Yeah, definitely. And I mean, that’s a challenge. I mean, Tesla is a new company, let’s put it that way, like Amazon or the Netflix of the world. They do not have a history 100 plus years or in the case of Disney, close to 100 years. And when you explore these new things you touch about, you touch the soul of the company, right?

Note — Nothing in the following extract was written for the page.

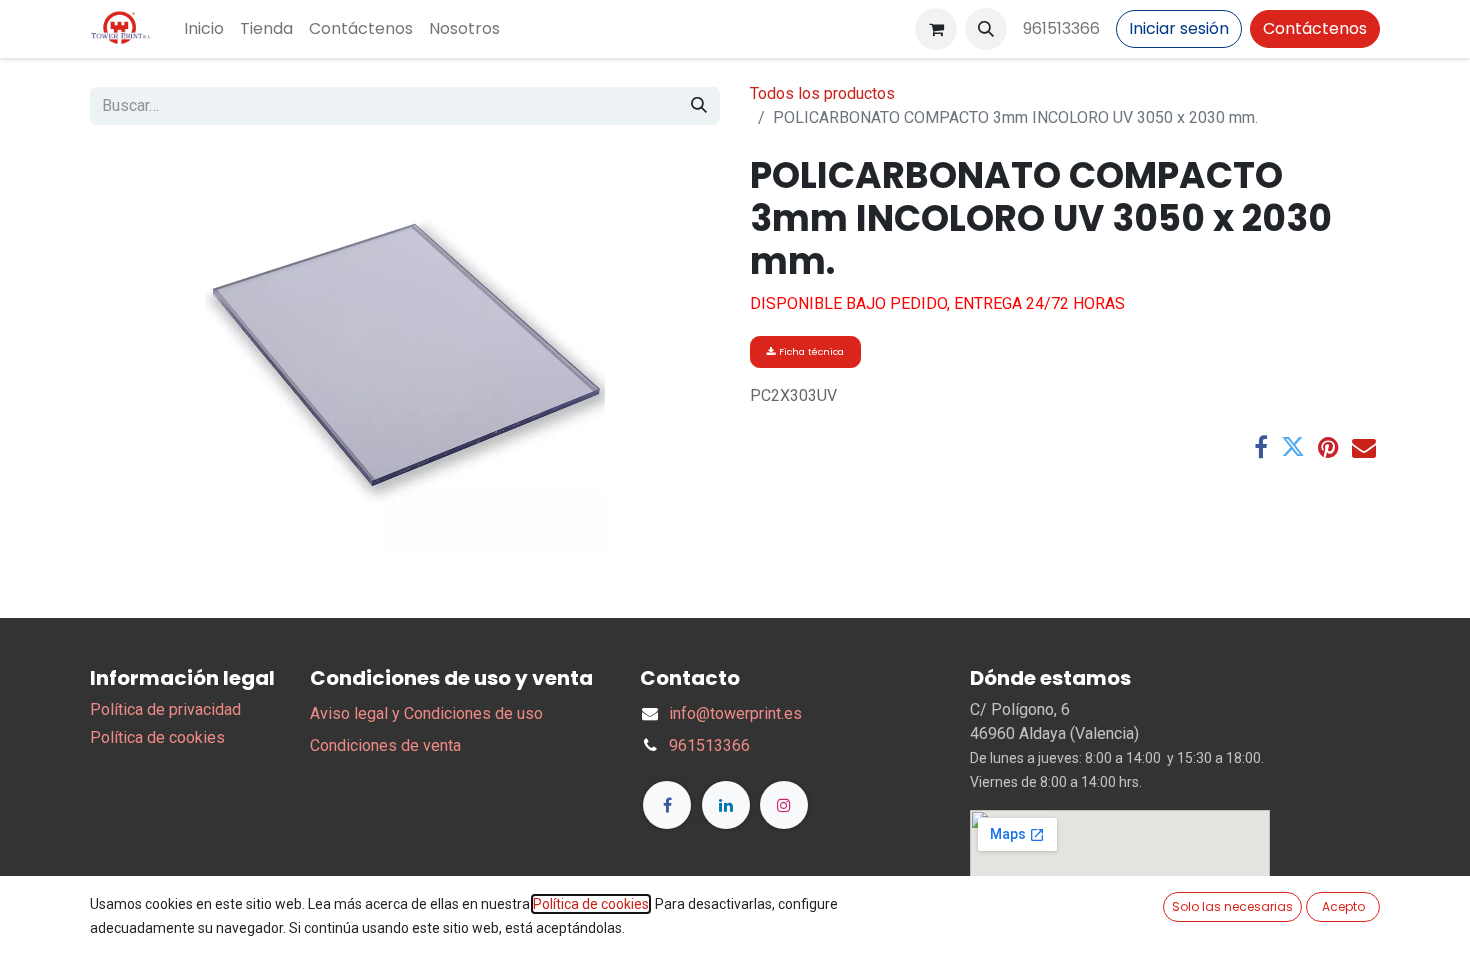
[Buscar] (699, 106)
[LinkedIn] (726, 805)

The corporate identity, not meaning the branding stuff and the corporate colors. Right. What makes up that company? And that’s the hard part in making that change. So if you take this seriously, like Disney did and successfully did in here, it’s a massive, massive transformation not only from a business perspective, but also from a kind of transformational psychological experience.

John Corcoran: 09:53

How do leaders within these companies rally a company to do something that is going to be a completely new direction and maybe even disruptive to their existing business model and their existing revenue sources.